For this exercise, copy each line of the records that contains the word "will".

————

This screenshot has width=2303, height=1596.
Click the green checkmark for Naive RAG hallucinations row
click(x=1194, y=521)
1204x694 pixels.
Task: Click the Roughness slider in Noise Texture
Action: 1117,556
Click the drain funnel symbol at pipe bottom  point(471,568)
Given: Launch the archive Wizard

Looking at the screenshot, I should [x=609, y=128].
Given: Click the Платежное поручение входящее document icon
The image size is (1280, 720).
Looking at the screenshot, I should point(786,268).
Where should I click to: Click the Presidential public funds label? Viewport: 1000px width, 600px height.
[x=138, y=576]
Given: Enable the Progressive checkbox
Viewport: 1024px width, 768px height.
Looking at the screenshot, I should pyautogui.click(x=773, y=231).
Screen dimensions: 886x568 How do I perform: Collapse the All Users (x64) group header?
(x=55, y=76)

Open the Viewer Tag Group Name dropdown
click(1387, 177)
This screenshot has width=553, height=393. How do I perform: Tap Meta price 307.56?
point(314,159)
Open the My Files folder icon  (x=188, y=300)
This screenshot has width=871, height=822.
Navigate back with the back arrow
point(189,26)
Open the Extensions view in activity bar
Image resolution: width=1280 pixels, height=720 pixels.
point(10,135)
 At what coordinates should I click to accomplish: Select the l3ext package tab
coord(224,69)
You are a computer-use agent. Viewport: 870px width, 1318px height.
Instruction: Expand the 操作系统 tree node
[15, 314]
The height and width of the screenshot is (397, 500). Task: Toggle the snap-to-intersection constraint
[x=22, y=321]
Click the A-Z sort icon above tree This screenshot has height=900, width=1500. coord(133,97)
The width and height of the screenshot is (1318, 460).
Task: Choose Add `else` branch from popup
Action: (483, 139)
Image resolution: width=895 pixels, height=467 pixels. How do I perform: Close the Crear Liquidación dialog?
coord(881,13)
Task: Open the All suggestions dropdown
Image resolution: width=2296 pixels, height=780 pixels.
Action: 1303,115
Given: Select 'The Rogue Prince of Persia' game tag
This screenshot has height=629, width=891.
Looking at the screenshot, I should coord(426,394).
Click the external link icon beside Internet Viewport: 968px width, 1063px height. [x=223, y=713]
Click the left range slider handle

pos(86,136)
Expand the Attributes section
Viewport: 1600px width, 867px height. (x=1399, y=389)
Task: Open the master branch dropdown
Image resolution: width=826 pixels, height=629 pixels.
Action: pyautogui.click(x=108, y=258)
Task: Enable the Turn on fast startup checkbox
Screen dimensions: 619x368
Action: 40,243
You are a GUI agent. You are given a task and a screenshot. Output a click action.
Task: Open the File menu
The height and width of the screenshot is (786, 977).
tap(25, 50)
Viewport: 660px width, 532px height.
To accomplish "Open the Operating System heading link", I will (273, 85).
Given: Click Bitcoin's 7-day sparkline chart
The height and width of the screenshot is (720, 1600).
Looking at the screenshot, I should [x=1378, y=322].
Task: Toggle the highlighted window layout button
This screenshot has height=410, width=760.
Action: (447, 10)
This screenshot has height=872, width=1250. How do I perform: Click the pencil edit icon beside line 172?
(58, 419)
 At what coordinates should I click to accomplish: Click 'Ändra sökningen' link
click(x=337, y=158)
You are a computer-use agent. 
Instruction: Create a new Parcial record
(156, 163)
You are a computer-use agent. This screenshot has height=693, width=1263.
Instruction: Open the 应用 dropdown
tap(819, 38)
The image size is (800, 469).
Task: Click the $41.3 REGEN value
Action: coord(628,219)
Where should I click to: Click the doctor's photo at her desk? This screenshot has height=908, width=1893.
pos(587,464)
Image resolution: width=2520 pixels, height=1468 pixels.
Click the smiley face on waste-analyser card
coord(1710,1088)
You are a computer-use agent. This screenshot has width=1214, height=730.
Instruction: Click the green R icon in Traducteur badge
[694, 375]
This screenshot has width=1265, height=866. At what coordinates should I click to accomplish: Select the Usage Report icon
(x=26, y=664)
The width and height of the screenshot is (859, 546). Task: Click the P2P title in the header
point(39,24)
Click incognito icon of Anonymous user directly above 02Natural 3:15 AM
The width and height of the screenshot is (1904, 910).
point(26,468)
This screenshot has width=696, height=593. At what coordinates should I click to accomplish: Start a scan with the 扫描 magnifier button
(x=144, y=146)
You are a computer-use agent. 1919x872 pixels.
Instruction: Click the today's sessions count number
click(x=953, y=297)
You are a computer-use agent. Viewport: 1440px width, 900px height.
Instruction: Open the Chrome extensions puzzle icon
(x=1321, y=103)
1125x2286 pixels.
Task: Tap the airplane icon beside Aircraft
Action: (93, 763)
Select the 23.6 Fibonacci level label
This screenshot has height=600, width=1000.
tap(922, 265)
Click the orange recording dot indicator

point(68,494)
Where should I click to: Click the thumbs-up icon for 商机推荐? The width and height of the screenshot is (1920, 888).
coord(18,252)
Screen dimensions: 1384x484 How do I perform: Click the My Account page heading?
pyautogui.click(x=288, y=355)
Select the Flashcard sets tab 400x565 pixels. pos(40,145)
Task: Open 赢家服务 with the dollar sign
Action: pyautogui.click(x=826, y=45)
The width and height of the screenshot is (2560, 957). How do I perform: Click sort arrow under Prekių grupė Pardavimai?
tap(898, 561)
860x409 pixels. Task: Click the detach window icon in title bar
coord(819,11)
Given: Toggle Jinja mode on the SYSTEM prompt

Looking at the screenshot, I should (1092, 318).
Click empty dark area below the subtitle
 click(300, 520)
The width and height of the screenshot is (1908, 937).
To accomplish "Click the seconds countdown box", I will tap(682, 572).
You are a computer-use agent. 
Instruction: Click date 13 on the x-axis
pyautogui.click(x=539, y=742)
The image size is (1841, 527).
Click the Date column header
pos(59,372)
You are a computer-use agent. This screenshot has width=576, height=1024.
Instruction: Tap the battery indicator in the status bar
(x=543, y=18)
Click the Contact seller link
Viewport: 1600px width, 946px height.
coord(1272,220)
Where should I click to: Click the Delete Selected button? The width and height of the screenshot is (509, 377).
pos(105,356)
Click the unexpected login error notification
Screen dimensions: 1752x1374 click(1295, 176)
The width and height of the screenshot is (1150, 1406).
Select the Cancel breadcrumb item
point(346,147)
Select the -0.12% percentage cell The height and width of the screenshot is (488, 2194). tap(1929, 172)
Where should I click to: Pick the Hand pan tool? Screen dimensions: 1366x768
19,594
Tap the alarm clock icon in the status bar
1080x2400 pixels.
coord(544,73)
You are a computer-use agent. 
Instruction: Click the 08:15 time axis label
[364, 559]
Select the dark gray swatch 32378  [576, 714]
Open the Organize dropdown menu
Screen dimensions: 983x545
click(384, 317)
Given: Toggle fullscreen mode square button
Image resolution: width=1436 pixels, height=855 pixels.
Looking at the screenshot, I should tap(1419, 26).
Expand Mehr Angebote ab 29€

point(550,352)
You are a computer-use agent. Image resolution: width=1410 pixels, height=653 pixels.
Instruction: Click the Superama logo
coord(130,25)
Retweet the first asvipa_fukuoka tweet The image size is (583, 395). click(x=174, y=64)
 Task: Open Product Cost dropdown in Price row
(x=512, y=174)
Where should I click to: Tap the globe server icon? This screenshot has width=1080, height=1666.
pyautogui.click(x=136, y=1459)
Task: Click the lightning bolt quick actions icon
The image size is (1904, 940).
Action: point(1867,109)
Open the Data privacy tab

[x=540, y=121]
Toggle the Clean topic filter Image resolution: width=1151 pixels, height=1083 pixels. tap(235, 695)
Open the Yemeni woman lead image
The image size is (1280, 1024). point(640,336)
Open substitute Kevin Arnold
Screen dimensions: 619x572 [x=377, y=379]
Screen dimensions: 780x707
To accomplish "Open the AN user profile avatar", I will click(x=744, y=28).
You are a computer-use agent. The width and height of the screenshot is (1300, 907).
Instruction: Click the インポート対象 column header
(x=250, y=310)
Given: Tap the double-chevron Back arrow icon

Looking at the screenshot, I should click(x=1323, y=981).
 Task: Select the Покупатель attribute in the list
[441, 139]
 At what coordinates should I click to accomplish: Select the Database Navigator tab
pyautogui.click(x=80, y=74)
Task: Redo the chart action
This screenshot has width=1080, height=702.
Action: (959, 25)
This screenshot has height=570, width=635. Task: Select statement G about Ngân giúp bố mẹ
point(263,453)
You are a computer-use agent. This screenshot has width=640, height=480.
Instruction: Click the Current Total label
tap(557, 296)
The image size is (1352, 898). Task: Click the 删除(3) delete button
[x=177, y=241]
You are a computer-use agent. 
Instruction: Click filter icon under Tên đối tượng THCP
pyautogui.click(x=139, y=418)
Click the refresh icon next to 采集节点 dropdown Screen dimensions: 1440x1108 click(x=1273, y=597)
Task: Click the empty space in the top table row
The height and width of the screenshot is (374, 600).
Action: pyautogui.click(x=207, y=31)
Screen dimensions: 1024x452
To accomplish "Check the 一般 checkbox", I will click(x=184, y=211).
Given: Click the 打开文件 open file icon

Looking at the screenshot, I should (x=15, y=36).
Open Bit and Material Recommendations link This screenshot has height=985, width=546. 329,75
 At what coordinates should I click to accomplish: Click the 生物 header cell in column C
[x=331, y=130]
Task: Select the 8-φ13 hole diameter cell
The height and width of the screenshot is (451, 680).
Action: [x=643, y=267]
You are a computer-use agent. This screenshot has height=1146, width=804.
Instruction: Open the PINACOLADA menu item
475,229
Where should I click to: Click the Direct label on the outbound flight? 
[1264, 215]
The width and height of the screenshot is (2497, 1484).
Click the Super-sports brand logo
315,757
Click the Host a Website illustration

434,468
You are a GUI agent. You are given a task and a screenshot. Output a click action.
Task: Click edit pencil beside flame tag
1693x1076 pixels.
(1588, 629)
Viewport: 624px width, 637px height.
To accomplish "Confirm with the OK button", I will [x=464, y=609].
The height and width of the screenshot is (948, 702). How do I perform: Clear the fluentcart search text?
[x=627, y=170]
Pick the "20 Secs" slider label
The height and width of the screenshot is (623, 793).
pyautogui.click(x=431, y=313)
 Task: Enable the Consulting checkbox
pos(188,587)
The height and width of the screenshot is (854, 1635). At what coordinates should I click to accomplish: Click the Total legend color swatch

————

Exercise result:
To accomplish "Open the Operating System heading link", I will (273, 85).
To accomplish "Click the seconds countdown box", I will tap(682, 572).
To accomplish "Open the AN user profile avatar", I will click(x=744, y=28).
To accomplish "Check the 一般 checkbox", I will click(x=184, y=211).
To accomplish "Confirm with the OK button", I will [x=464, y=609].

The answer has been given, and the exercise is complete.